Lines that contain "computer" are to be copied from the material, every one of them.

▼

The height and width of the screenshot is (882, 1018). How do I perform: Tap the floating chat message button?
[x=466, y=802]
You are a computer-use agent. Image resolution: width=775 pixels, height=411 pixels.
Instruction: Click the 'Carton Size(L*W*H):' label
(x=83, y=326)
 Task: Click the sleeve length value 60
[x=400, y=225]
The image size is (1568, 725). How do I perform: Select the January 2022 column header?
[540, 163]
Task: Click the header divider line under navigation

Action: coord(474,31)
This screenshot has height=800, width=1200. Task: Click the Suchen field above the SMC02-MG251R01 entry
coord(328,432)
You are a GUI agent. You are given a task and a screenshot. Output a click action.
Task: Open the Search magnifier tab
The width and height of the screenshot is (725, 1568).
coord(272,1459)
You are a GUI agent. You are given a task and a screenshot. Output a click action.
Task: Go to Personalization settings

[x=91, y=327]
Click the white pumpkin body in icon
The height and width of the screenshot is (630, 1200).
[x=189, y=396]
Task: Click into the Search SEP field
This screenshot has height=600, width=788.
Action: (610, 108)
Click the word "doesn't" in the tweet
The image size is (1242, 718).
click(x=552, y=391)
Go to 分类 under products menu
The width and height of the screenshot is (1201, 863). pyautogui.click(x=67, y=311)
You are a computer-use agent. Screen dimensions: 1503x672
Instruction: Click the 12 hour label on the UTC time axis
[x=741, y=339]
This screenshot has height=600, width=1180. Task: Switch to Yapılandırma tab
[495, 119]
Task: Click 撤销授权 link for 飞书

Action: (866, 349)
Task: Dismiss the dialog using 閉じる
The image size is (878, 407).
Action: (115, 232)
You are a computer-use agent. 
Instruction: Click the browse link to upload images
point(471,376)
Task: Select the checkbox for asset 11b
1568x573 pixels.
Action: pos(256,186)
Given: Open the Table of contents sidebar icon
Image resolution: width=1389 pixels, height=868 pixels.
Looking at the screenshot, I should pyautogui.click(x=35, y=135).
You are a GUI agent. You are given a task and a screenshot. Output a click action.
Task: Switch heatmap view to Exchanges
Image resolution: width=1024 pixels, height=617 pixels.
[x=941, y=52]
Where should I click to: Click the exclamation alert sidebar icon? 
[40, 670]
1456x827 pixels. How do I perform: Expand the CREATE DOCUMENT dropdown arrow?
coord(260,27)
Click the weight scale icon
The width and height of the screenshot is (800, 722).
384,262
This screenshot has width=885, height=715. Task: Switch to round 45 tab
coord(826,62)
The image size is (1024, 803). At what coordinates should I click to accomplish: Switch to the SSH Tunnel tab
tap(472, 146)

▲

** Written answer **
You are a computer-use agent. Image resolution: width=775 pixels, height=411 pixels.
You are a computer-use agent. Screen dimensions: 1503x672
You are a computer-use agent. 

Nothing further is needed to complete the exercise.